▶ **Prompt**
Pictures are not part of the copy. Write out exactly the lines from the line with "Instruction: Click the parent folder up arrow" through the end of the entries below.

▶ **The input**

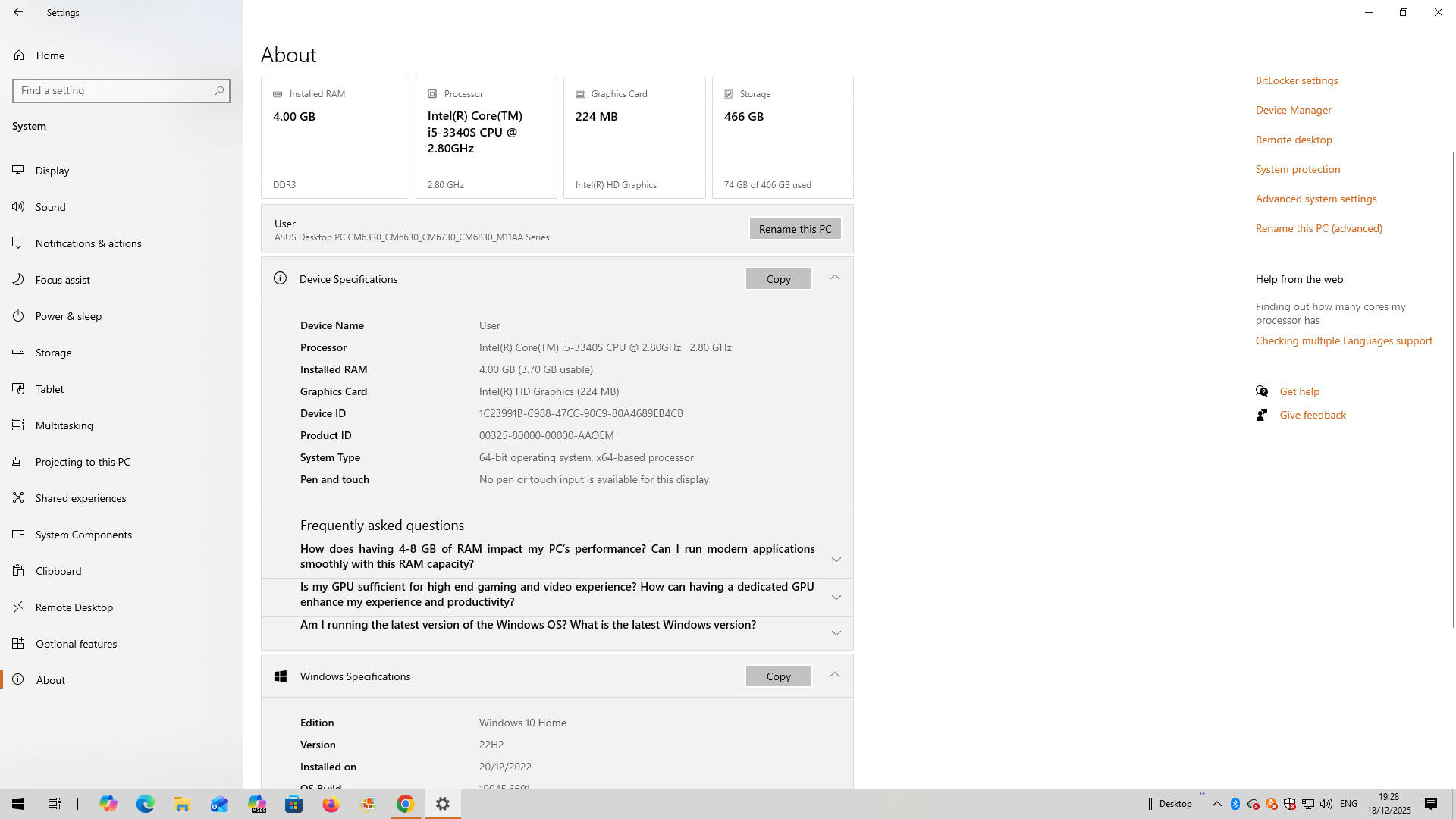Open File Explorer from taskbar
This screenshot has width=1456, height=819.
point(182,805)
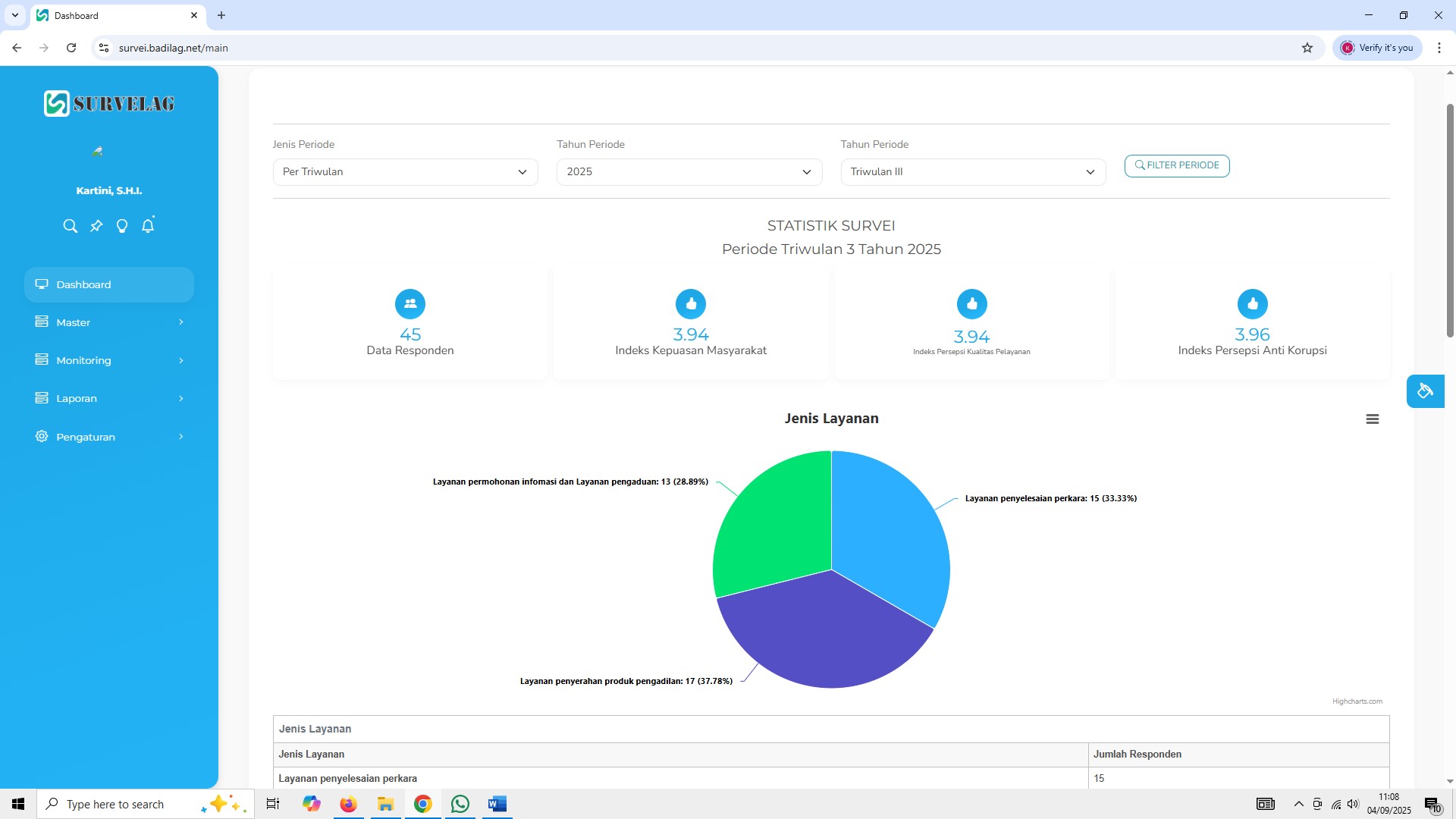1456x819 pixels.
Task: Open the Highcharts.com credit link
Action: (x=1357, y=701)
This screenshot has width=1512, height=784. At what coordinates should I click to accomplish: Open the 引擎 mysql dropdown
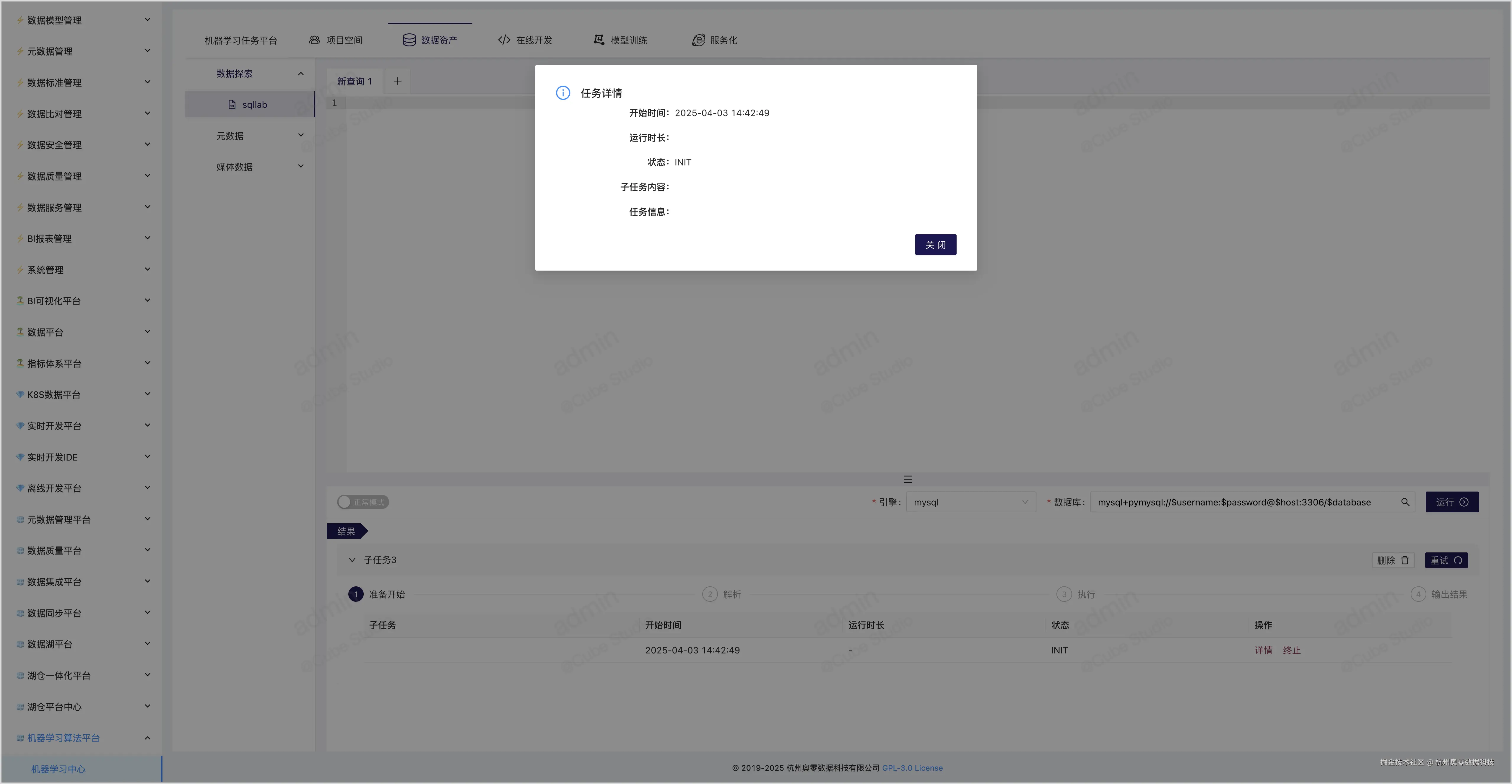point(970,502)
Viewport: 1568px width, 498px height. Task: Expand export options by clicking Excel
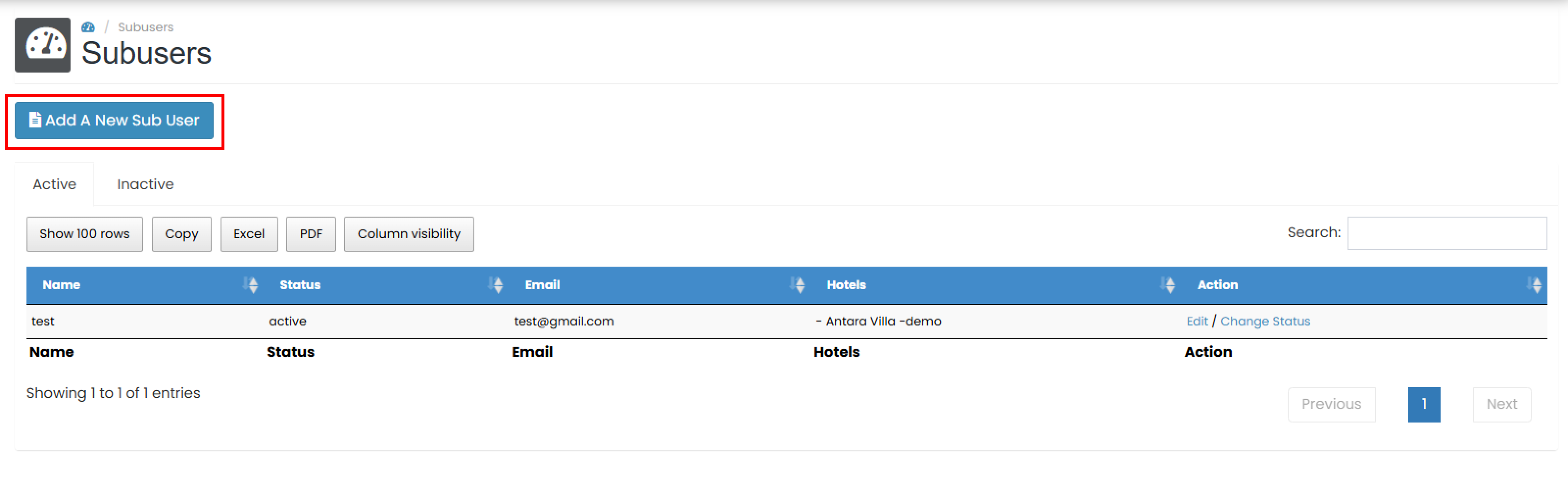pyautogui.click(x=249, y=234)
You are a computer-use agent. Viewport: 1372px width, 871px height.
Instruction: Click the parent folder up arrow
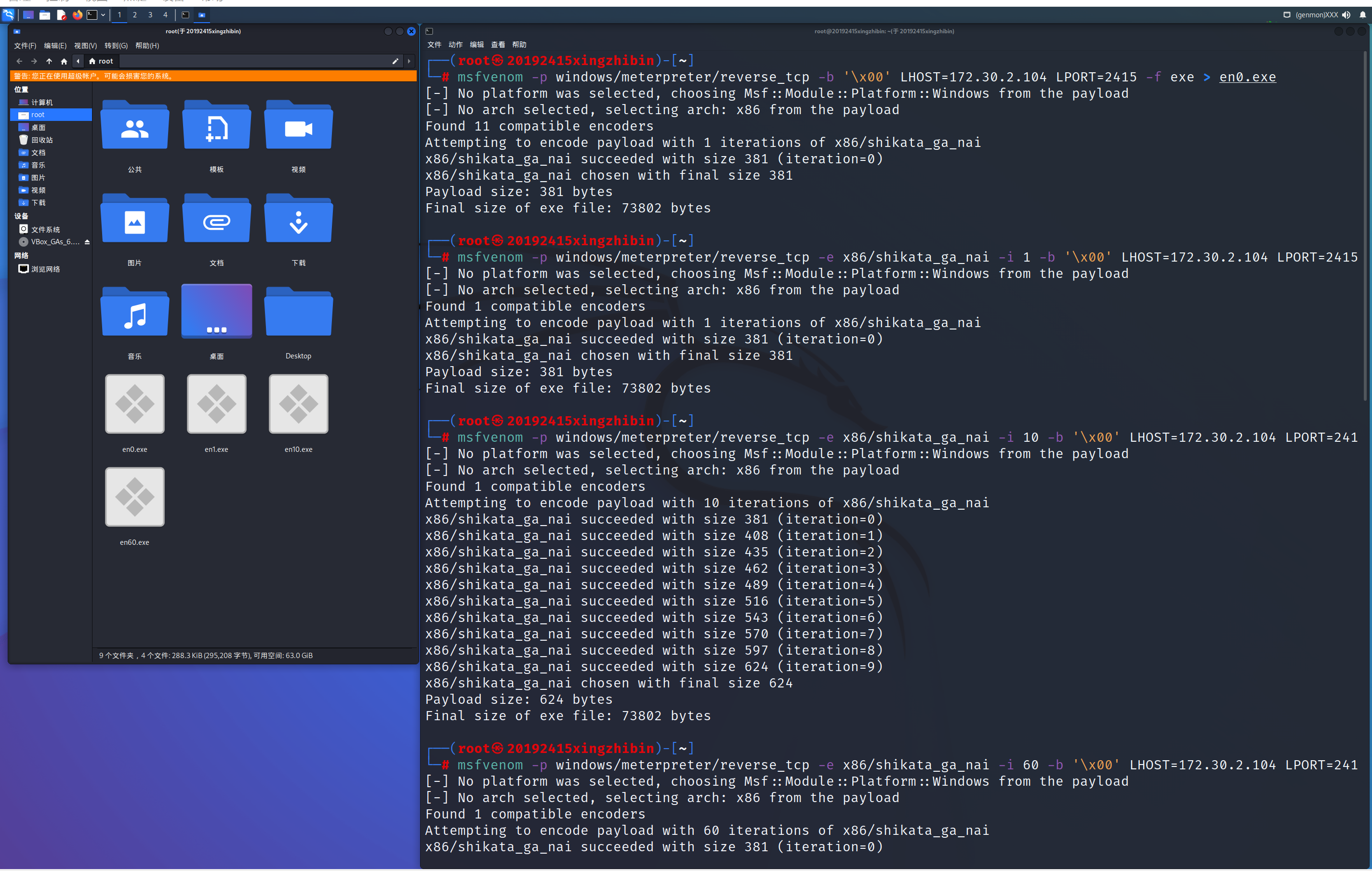click(x=49, y=61)
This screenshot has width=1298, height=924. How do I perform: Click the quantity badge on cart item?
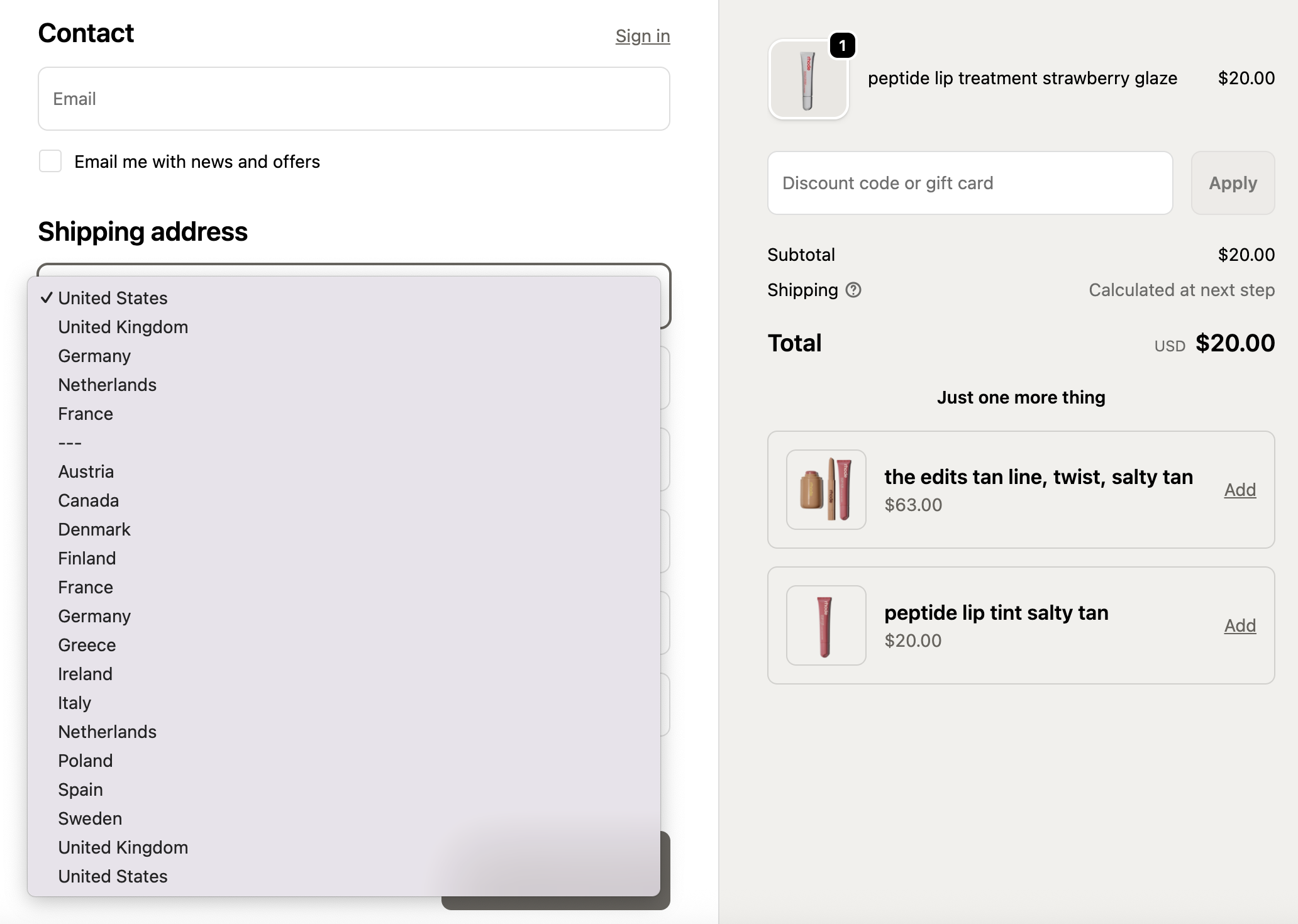(842, 46)
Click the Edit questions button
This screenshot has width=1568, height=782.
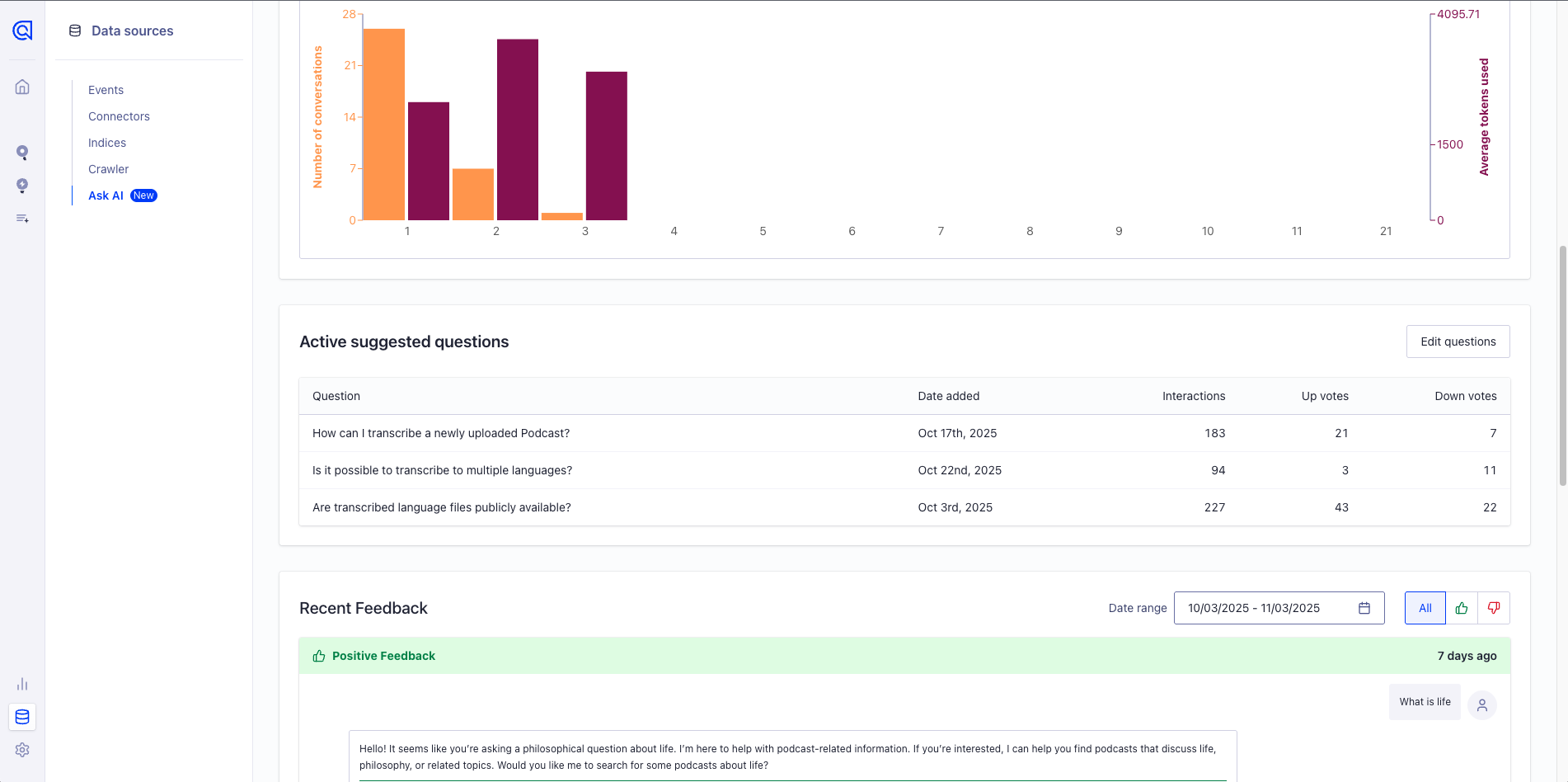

▶ **Solution**
Instruction: Click the parent folder up arrow
click(x=49, y=61)
This screenshot has width=1298, height=924. How do I perform: Click the quantity badge on cart item?
(842, 46)
Click the Edit questions button
This screenshot has width=1568, height=782.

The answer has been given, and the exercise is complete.